(Data listing begins)

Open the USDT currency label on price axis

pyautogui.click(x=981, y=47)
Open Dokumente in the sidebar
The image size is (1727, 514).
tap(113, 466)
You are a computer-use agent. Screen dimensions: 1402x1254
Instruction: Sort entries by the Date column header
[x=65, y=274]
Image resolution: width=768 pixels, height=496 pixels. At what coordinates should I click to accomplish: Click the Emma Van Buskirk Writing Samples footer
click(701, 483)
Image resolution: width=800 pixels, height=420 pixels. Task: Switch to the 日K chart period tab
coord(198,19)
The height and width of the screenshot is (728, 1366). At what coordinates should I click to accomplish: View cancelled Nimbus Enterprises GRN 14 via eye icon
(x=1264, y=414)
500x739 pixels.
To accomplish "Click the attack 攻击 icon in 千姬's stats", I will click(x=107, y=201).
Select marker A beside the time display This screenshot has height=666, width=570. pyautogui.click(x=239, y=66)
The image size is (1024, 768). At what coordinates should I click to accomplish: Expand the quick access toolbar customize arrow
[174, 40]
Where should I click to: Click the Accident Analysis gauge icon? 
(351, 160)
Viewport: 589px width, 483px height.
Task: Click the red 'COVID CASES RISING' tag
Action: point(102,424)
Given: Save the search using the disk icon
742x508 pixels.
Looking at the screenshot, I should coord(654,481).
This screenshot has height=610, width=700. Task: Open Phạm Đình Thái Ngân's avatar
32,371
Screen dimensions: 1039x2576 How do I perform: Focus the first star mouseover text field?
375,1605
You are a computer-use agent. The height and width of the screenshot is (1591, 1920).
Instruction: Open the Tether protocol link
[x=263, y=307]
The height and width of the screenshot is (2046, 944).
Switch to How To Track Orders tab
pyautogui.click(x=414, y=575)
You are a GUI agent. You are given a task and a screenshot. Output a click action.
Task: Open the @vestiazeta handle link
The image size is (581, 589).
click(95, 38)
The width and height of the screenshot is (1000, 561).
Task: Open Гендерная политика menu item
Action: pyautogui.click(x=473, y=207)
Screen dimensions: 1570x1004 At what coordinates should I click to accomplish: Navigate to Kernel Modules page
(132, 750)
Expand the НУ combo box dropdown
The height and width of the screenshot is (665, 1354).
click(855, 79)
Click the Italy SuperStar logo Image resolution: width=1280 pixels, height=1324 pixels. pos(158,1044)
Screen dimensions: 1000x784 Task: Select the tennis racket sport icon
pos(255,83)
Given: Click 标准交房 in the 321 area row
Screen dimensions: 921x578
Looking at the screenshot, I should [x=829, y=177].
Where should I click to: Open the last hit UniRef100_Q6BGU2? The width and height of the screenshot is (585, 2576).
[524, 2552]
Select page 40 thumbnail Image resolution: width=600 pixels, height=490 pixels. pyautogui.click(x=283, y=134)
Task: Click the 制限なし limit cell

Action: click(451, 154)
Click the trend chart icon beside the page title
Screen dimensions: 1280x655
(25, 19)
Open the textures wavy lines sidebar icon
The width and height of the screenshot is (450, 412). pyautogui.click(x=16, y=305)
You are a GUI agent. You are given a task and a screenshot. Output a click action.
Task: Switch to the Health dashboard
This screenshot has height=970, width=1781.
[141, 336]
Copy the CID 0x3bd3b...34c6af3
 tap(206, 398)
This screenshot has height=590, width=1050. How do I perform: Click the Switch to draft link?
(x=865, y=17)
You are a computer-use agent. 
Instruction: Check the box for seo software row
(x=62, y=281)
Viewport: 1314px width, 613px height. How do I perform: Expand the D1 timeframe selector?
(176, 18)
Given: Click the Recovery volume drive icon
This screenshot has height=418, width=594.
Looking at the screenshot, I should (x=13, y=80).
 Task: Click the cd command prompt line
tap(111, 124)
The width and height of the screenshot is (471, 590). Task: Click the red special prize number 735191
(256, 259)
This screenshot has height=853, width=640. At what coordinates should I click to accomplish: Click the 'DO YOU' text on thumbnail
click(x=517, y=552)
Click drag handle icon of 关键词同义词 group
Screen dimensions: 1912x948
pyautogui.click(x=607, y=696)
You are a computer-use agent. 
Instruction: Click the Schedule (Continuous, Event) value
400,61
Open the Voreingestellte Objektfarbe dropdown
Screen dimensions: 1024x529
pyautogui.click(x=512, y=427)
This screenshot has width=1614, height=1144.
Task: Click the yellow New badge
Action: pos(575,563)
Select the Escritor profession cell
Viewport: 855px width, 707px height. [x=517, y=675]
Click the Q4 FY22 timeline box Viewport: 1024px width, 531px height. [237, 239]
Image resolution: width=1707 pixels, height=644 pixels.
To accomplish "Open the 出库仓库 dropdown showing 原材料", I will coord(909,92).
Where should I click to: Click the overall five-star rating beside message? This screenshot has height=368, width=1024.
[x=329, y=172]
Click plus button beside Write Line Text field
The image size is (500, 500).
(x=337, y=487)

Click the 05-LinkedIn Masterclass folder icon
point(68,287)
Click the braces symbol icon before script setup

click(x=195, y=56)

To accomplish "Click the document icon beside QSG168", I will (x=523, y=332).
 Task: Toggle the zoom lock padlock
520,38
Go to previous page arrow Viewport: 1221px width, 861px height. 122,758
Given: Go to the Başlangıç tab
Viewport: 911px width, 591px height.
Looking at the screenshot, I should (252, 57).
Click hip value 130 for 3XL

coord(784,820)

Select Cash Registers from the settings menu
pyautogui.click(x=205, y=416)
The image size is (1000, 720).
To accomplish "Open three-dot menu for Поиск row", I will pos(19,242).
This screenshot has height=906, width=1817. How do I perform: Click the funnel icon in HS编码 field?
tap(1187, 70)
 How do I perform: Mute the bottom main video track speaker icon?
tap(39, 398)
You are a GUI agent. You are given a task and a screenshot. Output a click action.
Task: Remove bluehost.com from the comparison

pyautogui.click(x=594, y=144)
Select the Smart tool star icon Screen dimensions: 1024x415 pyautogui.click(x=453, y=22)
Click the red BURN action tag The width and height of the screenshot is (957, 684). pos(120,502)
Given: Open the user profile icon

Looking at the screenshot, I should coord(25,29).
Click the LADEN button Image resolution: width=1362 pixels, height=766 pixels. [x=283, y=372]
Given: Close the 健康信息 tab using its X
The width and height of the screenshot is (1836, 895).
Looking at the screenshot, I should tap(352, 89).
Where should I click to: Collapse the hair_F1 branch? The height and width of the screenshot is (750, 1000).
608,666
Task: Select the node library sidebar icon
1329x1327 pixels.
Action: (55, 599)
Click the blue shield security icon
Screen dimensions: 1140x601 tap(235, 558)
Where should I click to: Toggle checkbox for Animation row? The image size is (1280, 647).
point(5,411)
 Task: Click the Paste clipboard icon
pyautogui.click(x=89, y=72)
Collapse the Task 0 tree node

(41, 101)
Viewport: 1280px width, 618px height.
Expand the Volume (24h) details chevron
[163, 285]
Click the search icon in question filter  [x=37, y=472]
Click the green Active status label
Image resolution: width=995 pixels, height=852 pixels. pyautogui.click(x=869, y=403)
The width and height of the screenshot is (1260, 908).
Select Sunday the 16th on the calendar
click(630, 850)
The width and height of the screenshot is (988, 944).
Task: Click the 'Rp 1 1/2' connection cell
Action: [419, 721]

(Data listing ends)

▸ What the task asks: Repeat the whole listing exactly. Leave nothing out.

▸ Output for this task:
Open the USDT currency label on price axis

pyautogui.click(x=981, y=47)
Open Dokumente in the sidebar
The image size is (1727, 514).
tap(113, 466)
You are a computer-use agent. Screen dimensions: 1402x1254
Instruction: Sort entries by the Date column header
[x=65, y=274]
Image resolution: width=768 pixels, height=496 pixels. At what coordinates should I click to accomplish: Click the Emma Van Buskirk Writing Samples footer
click(701, 483)
Image resolution: width=800 pixels, height=420 pixels. Task: Switch to the 日K chart period tab
coord(198,19)
The height and width of the screenshot is (728, 1366). At what coordinates should I click to accomplish: View cancelled Nimbus Enterprises GRN 14 via eye icon
(x=1264, y=414)
500x739 pixels.
To accomplish "Click the attack 攻击 icon in 千姬's stats", I will click(x=107, y=201).
Select marker A beside the time display This screenshot has height=666, width=570. pyautogui.click(x=239, y=66)
The image size is (1024, 768). At what coordinates should I click to accomplish: Expand the quick access toolbar customize arrow
[174, 40]
Where should I click to: Click the Accident Analysis gauge icon? 
(351, 160)
Viewport: 589px width, 483px height.
Task: Click the red 'COVID CASES RISING' tag
Action: point(102,424)
Given: Save the search using the disk icon
742x508 pixels.
Looking at the screenshot, I should coord(654,481).
This screenshot has height=610, width=700. Task: Open Phạm Đình Thái Ngân's avatar
32,371
Screen dimensions: 1039x2576 How do I perform: Focus the first star mouseover text field?
375,1605
You are a computer-use agent. The height and width of the screenshot is (1591, 1920).
Instruction: Open the Tether protocol link
[x=263, y=307]
The height and width of the screenshot is (2046, 944).
Switch to How To Track Orders tab
pyautogui.click(x=414, y=575)
You are a GUI agent. You are given a task and a screenshot. Output a click action.
Task: Open the @vestiazeta handle link
The image size is (581, 589).
click(95, 38)
The width and height of the screenshot is (1000, 561).
Task: Open Гендерная политика menu item
Action: pyautogui.click(x=473, y=207)
Screen dimensions: 1570x1004 At what coordinates should I click to accomplish: Navigate to Kernel Modules page
(132, 750)
Expand the НУ combo box dropdown
The height and width of the screenshot is (665, 1354).
click(855, 79)
Click the Italy SuperStar logo Image resolution: width=1280 pixels, height=1324 pixels. pos(158,1044)
Screen dimensions: 1000x784 Task: Select the tennis racket sport icon
pos(255,83)
Given: Click 标准交房 in the 321 area row
Screen dimensions: 921x578
Looking at the screenshot, I should [x=829, y=177].
Where should I click to: Open the last hit UniRef100_Q6BGU2? The width and height of the screenshot is (585, 2576).
[524, 2552]
Select page 40 thumbnail Image resolution: width=600 pixels, height=490 pixels. pyautogui.click(x=283, y=134)
Task: Click the 制限なし limit cell

Action: click(451, 154)
Click the trend chart icon beside the page title
Screen dimensions: 1280x655
(25, 19)
Open the textures wavy lines sidebar icon
The width and height of the screenshot is (450, 412). pyautogui.click(x=16, y=305)
You are a GUI agent. You are given a task and a screenshot. Output a click action.
Task: Switch to the Health dashboard
This screenshot has height=970, width=1781.
[141, 336]
Copy the CID 0x3bd3b...34c6af3
 tap(206, 398)
This screenshot has height=590, width=1050. How do I perform: Click the Switch to draft link?
(x=865, y=17)
You are a computer-use agent. 
Instruction: Check the box for seo software row
(x=62, y=281)
Viewport: 1314px width, 613px height. How do I perform: Expand the D1 timeframe selector?
(176, 18)
Given: Click the Recovery volume drive icon
This screenshot has height=418, width=594.
Looking at the screenshot, I should (x=13, y=80).
 Task: Click the cd command prompt line
tap(111, 124)
The width and height of the screenshot is (471, 590). Task: Click the red special prize number 735191
(256, 259)
This screenshot has height=853, width=640. At what coordinates should I click to accomplish: Click the 'DO YOU' text on thumbnail
click(x=517, y=552)
Click drag handle icon of 关键词同义词 group
Screen dimensions: 1912x948
pyautogui.click(x=607, y=696)
You are a computer-use agent. 
Instruction: Click the Schedule (Continuous, Event) value
400,61
Open the Voreingestellte Objektfarbe dropdown
Screen dimensions: 1024x529
pyautogui.click(x=512, y=427)
This screenshot has width=1614, height=1144.
Task: Click the yellow New badge
Action: pos(575,563)
Select the Escritor profession cell
Viewport: 855px width, 707px height. [x=517, y=675]
Click the Q4 FY22 timeline box Viewport: 1024px width, 531px height. [237, 239]
Image resolution: width=1707 pixels, height=644 pixels.
To accomplish "Open the 出库仓库 dropdown showing 原材料", I will coord(909,92).
Where should I click to: Click the overall five-star rating beside message? This screenshot has height=368, width=1024.
[x=329, y=172]
Click plus button beside Write Line Text field
The image size is (500, 500).
(x=337, y=487)

Click the 05-LinkedIn Masterclass folder icon
point(68,287)
Click the braces symbol icon before script setup

click(x=195, y=56)

To accomplish "Click the document icon beside QSG168", I will (x=523, y=332).
 Task: Toggle the zoom lock padlock
520,38
Go to previous page arrow Viewport: 1221px width, 861px height. 122,758
Given: Go to the Başlangıç tab
Viewport: 911px width, 591px height.
Looking at the screenshot, I should (252, 57).
Click hip value 130 for 3XL

coord(784,820)

Select Cash Registers from the settings menu
pyautogui.click(x=205, y=416)
The image size is (1000, 720).
To accomplish "Open three-dot menu for Поиск row", I will pos(19,242).
This screenshot has height=906, width=1817. How do I perform: Click the funnel icon in HS编码 field?
tap(1187, 70)
 How do I perform: Mute the bottom main video track speaker icon?
tap(39, 398)
You are a GUI agent. You are given a task and a screenshot. Output a click action.
Task: Remove bluehost.com from the comparison

pyautogui.click(x=594, y=144)
Select the Smart tool star icon Screen dimensions: 1024x415 pyautogui.click(x=453, y=22)
Click the red BURN action tag The width and height of the screenshot is (957, 684). pos(120,502)
Given: Open the user profile icon

Looking at the screenshot, I should coord(25,29).
Click the LADEN button Image resolution: width=1362 pixels, height=766 pixels. [x=283, y=372]
Given: Close the 健康信息 tab using its X
The width and height of the screenshot is (1836, 895).
Looking at the screenshot, I should tap(352, 89).
Where should I click to: Collapse the hair_F1 branch? The height and width of the screenshot is (750, 1000).
608,666
Task: Select the node library sidebar icon
1329x1327 pixels.
Action: (55, 599)
Click the blue shield security icon
Screen dimensions: 1140x601 tap(235, 558)
Where should I click to: Toggle checkbox for Animation row? The image size is (1280, 647).
point(5,411)
 Task: Click the Paste clipboard icon
pyautogui.click(x=89, y=72)
Collapse the Task 0 tree node

(41, 101)
Viewport: 1280px width, 618px height.
Expand the Volume (24h) details chevron
[163, 285]
Click the search icon in question filter  [x=37, y=472]
Click the green Active status label
Image resolution: width=995 pixels, height=852 pixels. pyautogui.click(x=869, y=403)
The width and height of the screenshot is (1260, 908).
Select Sunday the 16th on the calendar
click(630, 850)
The width and height of the screenshot is (988, 944).
Task: Click the 'Rp 1 1/2' connection cell
Action: [419, 721]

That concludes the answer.